Gielan said that her main question that began her journey as a happiness researcher was “How can we talk about the negative in a way that honors it, but also allows us not to feel stuck and depleted; instead, leaves us energized and ready to take positive action to right wrongs that exist in our society?”
Before introducing Gielan, Virginia’s First Lady Pamela Northam gave special remarks.
“On this remembrance of the first Thanksgiving I am thankful that we may come together and talk about our American Evolution,” Northam said. “America’s story started here in Virginia, and as an educator I know this commemorative year has given us an extraordinary opportunity to research, discuss and teach all aspects of our rich and complicated 400-year legacy.”
After much reflection, Northam gave everyone the directions to, “lead a rich, diverse and bountiful legacy to the children of the Commonwealth and the next 400 years”
The special ceremony also included reflections on the original three cultures of Virginia from Dr. Rex Ellis, Associate Director for Curatorial Affairs Emeritus at the National Museum of African American History and Culture at the Smithsonian Institution; H. Graham Woodlief, Jr., President of the Virginia Thanksgiving Festival and descendant of Captain John Woodlief; and Chief Stephen Adkins of the Chickahominy Tribe.

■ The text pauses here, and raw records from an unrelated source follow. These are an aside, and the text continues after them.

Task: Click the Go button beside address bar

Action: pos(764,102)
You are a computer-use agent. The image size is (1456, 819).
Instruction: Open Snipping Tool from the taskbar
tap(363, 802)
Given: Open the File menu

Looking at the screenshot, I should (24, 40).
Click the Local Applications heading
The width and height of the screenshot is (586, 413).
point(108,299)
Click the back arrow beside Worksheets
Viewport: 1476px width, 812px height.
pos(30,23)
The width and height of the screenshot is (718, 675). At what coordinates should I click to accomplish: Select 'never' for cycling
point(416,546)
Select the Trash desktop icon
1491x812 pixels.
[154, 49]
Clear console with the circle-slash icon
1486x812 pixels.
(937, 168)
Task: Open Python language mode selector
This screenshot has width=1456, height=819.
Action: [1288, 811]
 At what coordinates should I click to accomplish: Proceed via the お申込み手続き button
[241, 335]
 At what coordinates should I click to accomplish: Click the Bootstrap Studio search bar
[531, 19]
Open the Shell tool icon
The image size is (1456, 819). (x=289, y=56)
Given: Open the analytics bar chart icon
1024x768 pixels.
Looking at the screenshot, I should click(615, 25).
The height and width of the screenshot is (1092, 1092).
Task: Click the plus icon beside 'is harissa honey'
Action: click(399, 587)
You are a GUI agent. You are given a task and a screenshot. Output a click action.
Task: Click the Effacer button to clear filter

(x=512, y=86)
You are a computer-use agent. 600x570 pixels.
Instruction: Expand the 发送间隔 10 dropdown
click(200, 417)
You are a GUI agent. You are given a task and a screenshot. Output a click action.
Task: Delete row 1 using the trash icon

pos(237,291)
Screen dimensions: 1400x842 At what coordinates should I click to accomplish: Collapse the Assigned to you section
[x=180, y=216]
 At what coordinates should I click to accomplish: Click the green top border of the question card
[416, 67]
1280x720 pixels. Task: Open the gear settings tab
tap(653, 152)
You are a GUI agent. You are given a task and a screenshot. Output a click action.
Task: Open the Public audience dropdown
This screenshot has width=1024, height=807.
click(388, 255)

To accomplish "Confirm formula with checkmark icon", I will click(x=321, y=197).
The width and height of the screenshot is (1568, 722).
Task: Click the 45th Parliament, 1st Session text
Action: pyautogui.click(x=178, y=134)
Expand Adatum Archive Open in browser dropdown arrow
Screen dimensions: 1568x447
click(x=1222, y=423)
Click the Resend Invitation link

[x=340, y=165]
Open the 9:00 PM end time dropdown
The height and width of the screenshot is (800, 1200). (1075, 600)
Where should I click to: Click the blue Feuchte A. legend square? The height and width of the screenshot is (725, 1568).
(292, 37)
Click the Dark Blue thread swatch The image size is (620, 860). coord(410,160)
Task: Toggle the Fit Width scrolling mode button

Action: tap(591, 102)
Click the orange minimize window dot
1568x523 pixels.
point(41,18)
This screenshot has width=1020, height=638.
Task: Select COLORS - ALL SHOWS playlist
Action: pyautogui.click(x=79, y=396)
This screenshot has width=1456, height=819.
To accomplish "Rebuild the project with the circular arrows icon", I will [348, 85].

They each gave a unique and meaningful perspective from each culture on this commemorative event and the impact the original Thanksgiving has made on Virginia and America today.
Adkins shared some facts about indigenous celebrations of thanks. “While Virginia’s indeginous people did not gather at Berkeley in 1619, they had acts of practice Thanksgiving celebrations for many years prior to December 4th, 1619. In fact, fall celebrations centered around thanks to the creator for the bounties harvested from mother earth,” he said.
The event gave everyone a chance to reflect on how far Virginia and America has come in it’s 400-year history and how much farther it can go, with the willingness of all to spread happiness and positivity.